Problem to work on:
Return the data exactly, but only from the line containing "Services (432, 1887)" through its last line.

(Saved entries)
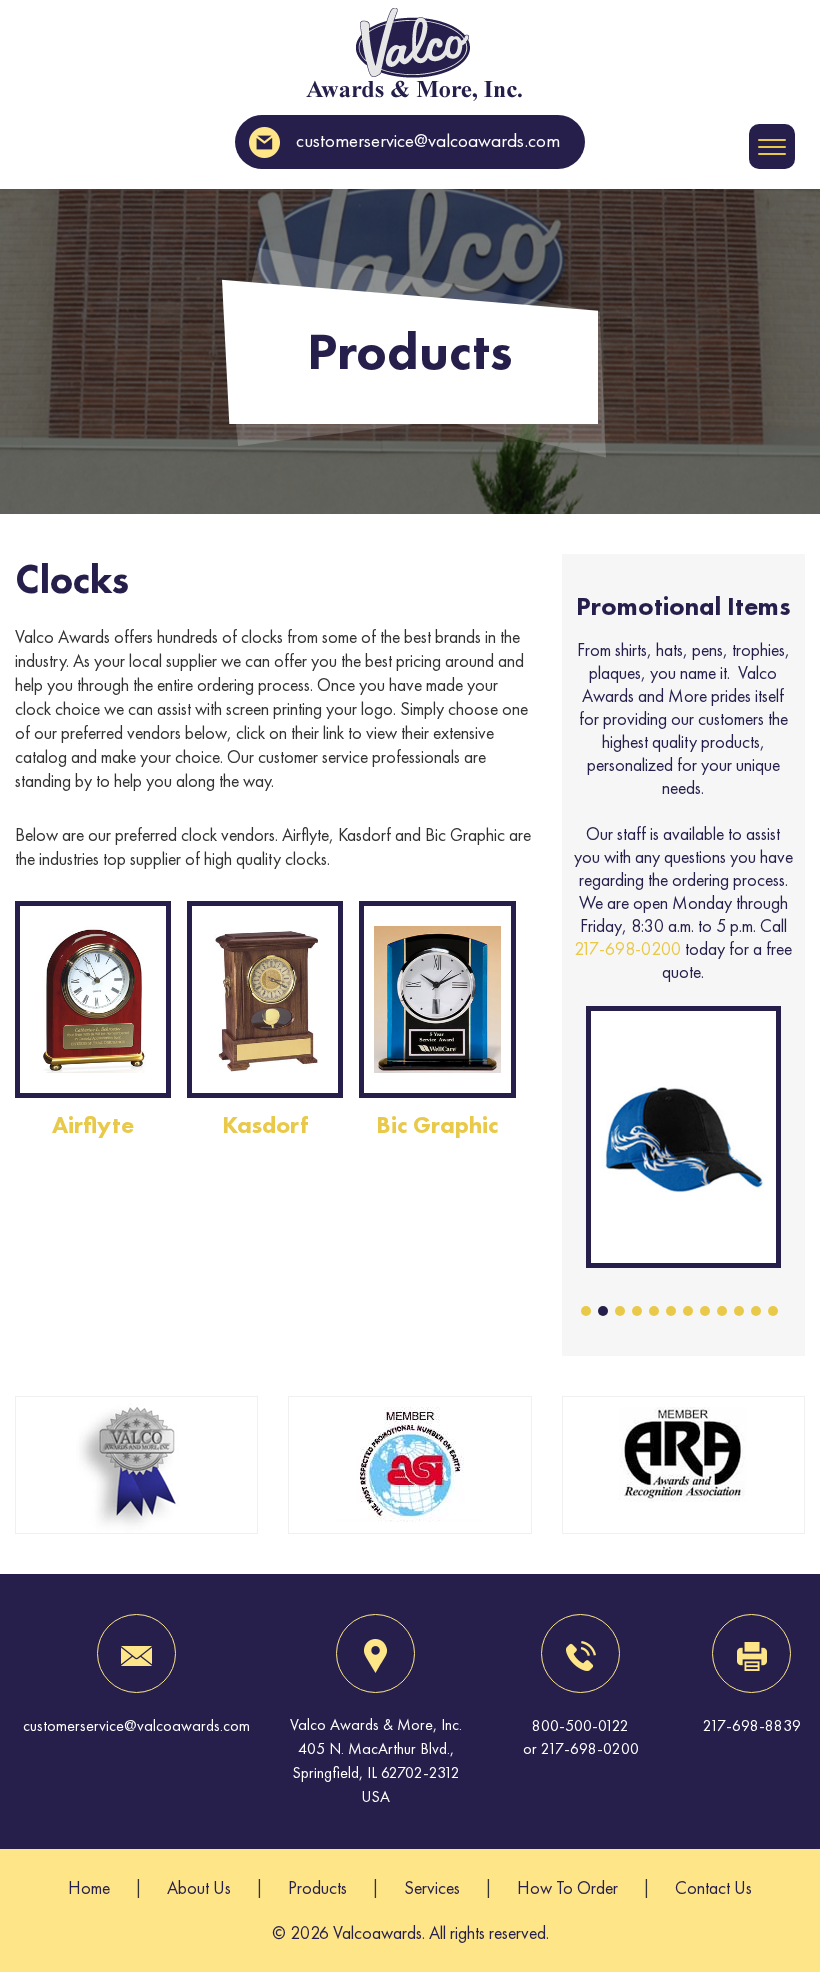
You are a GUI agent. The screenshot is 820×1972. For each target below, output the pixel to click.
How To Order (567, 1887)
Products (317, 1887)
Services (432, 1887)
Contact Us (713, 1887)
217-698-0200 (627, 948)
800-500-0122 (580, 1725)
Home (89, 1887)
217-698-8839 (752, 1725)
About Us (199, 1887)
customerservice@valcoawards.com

Response to the exercise:
Services (432, 1887)
Contact Us (713, 1887)
217-698-0200 (627, 948)
800-500-0122 (580, 1725)
Home (89, 1887)
217-698-8839 (752, 1725)
About Us (199, 1887)
customerservice@valcoawards.com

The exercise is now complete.